The Lessons Learned


2007-10-28 11:44:27
By: Gene Bromberg

With a poker room now within a 90-minute drive of my home (well, that's counting traffic...next time I won't head there during rush hour) I made two trips to Mountaineer Race Track in West Virginia this week. Results were mixed. Well, not exactly mixed--I left a loser both times. I didn't lose a lot, but as the quality of play was a bit sketchy I was disappointed that I didn't finish with more chips than I started. Of course, when you flop a set and the other guy flops the nut flush, there's gonna be a confrontation. Which I lost.

I was playing at a $1/2 No-Limit table and found my thoughts drifting back to Aruba. Not to the beach, or the water, or even the Balashis.
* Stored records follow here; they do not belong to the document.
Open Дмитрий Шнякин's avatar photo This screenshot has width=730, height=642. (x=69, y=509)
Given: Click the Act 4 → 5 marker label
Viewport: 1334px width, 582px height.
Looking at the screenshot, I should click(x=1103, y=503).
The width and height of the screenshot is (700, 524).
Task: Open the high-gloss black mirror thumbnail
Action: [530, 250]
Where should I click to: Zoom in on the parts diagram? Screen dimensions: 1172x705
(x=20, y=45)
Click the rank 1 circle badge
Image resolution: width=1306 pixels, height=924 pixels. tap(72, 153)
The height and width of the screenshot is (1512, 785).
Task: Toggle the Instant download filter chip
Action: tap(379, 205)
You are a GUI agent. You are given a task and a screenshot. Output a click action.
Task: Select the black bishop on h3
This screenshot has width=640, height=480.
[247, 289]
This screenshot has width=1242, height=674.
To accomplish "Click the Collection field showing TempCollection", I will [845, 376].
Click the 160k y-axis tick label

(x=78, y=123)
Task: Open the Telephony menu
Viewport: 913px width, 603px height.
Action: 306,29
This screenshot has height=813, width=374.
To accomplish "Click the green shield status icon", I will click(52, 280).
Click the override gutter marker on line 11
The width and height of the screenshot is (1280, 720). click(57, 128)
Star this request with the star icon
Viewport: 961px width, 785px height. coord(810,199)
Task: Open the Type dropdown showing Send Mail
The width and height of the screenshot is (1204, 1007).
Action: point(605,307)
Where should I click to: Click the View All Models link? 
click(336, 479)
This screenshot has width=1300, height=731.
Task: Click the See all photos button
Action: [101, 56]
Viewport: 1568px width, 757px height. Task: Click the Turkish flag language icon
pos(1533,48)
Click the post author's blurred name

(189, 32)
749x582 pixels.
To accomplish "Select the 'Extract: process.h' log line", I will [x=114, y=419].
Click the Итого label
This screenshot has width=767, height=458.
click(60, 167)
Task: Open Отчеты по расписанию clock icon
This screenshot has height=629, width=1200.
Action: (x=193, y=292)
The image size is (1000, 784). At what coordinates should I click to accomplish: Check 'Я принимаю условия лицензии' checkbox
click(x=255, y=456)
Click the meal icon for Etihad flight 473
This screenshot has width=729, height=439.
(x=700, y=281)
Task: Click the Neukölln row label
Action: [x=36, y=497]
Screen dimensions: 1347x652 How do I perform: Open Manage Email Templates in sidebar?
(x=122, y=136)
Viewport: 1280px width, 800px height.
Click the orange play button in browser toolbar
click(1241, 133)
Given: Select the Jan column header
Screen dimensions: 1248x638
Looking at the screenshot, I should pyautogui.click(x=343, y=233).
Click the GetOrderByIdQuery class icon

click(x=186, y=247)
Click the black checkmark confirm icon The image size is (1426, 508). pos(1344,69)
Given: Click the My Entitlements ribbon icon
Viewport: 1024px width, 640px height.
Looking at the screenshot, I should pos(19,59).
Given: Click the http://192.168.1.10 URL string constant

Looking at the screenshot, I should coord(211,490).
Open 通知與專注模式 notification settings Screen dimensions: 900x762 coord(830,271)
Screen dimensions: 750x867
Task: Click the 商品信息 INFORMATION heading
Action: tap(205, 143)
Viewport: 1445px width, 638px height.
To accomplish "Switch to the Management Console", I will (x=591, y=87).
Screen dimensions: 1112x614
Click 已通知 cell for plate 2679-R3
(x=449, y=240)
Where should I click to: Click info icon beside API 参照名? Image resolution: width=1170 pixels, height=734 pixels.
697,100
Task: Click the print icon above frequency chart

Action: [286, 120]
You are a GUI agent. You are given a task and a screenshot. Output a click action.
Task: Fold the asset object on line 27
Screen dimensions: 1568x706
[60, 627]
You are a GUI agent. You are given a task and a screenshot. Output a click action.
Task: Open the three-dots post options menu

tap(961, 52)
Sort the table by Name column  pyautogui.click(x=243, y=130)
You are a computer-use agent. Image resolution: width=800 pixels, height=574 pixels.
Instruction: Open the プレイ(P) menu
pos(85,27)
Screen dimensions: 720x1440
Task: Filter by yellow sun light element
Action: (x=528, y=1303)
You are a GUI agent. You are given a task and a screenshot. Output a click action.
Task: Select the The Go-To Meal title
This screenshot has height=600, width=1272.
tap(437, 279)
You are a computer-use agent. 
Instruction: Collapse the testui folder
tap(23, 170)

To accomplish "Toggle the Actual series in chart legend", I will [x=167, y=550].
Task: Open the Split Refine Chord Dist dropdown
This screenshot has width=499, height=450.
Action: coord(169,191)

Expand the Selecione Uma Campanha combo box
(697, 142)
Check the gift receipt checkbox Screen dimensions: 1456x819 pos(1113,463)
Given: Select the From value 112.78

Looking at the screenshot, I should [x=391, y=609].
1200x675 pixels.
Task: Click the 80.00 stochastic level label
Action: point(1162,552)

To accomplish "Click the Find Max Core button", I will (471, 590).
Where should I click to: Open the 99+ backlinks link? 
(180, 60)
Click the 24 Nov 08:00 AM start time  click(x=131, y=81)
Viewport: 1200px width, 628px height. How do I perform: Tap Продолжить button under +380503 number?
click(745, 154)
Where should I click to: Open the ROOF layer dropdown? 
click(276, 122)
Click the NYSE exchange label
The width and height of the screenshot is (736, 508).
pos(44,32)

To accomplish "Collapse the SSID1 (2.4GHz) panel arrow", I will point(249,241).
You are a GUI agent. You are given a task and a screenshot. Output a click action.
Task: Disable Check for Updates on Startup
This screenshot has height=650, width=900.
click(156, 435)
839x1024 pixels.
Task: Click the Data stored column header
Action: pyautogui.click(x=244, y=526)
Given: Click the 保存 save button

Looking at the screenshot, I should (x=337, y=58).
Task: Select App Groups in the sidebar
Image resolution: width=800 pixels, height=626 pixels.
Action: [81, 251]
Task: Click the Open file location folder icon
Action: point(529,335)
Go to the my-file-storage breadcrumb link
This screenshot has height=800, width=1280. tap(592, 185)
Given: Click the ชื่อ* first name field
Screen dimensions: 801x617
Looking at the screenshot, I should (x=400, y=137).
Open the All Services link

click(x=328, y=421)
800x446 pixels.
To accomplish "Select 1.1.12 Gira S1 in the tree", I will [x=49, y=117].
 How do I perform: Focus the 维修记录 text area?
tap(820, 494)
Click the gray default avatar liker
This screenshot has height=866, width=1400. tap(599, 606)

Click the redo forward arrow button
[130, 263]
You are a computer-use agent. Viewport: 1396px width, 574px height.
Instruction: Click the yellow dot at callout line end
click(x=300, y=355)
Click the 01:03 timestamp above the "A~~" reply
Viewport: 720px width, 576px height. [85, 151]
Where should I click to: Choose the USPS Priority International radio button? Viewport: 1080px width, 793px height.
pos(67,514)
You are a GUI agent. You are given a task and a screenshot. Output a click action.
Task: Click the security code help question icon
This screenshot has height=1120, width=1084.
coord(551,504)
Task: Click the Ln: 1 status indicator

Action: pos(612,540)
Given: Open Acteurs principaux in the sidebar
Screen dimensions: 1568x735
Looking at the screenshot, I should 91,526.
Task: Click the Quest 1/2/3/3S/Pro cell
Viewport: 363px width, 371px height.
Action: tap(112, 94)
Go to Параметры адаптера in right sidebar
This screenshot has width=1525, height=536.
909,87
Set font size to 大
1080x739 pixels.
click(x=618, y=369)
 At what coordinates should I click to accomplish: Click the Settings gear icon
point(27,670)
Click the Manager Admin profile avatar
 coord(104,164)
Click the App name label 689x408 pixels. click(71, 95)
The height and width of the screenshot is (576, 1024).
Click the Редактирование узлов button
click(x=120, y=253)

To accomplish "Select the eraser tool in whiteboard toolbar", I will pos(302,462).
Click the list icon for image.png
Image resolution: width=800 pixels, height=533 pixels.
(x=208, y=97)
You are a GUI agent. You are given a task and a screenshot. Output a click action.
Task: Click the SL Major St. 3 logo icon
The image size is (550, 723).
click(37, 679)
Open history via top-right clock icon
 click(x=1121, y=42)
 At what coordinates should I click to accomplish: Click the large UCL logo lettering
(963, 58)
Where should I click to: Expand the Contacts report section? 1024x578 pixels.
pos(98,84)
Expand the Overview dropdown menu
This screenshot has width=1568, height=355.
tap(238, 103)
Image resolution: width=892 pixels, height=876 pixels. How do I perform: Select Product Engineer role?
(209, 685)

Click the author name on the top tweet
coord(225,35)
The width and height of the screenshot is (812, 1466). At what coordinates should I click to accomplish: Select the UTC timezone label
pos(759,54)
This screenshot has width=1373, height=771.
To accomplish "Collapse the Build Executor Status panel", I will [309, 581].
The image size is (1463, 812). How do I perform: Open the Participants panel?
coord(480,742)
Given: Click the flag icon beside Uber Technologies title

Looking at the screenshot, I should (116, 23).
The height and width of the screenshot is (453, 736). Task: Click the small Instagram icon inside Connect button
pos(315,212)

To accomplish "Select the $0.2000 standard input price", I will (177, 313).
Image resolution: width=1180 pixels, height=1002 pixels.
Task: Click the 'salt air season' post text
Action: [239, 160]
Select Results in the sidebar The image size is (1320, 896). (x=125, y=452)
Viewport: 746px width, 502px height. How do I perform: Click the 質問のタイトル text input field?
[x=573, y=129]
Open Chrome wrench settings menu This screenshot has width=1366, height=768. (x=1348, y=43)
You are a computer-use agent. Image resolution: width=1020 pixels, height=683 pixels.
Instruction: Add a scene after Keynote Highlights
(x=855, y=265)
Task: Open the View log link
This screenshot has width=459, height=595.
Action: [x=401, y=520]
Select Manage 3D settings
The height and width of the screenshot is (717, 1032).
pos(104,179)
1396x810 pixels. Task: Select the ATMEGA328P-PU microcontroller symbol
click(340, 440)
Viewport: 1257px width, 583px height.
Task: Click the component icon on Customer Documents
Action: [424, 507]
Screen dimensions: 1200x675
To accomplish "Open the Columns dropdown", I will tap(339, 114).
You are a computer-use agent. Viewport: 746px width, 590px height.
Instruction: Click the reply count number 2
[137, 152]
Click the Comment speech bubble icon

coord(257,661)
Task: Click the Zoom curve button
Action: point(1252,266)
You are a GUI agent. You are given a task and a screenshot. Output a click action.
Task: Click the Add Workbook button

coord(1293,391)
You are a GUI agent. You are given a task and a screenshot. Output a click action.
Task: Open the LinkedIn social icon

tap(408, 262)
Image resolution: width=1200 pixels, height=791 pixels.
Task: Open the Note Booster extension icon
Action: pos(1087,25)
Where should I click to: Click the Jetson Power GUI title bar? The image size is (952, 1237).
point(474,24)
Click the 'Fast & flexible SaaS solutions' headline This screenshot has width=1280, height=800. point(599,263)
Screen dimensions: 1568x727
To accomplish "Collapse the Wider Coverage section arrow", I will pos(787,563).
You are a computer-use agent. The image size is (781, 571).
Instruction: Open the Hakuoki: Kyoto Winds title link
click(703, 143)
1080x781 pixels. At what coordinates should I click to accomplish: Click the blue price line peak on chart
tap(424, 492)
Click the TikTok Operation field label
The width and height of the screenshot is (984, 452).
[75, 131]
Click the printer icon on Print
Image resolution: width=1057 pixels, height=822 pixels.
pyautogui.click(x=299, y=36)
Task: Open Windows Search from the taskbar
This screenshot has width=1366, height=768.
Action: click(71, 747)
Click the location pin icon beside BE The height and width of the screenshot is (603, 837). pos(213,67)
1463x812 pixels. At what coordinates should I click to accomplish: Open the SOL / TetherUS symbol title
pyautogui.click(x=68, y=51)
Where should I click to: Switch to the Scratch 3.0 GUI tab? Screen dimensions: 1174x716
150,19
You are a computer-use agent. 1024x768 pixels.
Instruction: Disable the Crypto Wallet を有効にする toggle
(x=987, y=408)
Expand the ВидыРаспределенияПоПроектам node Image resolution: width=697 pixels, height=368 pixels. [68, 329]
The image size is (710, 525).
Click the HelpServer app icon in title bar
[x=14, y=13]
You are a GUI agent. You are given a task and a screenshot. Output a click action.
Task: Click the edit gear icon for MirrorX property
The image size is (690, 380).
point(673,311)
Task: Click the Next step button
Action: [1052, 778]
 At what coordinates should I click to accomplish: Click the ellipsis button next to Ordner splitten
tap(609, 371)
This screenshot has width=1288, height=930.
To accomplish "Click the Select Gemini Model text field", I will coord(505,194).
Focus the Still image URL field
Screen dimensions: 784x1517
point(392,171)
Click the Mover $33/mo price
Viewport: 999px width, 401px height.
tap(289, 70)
No, I was thinking about the WSOP Academy that was held before the Aruba Poker Classic started. What got me reminiscing was the way some of my tablemates were playing. As I said, we were playing $1/2 No Limit. And several of the poker players were making their preflop raises a bit...big. Like, $17 big. When I looked down at my suited connectors and baby pairs and imagined flopping a monster and stacking someone, one of the maniacs would throw out a 8.5x preflop raise and force me to toss my hand in the muck.

During the WSOP Academy there was a question-and-answer session and someone asked Annie Duke about how big you should make your preflop raises. The questioner said that sometimes she varied her raises, sometimes 3x, sometimes 5x. Or more. Annie said (and the panel agreed with her) that making your preflop raises too big is counterproductive. You want to raise enough to thin the field...but you also want players with iffy hands to make incorrect calls. You also have to worry about blundering into a bigger hand and getting lured into a big pot as a big dog. If raising $6 gets the same results as raising $17, why not raise the smaller amount and limit your risk? I'm severely paraphrasing what was discussed at the Academy, but I think the point is the same. It's legal for other players to be dealt Aces, you know.

por poker player Annie Duke

Other players, maybe, but not me. Two of the red-chip slingers made their $17 pre-flop raises and, after everyone folded, showed their pocket rockets to the table. Well, I guess winning three dollars in blinds is better than possibly losing a pot with Aces. But if that's you're thinking, poker probably isn't the game for you. You gotta come to terms with the whole risk-reward thing.

Then again, I'm the one down $150. Oh well, it's one big game, isn't it?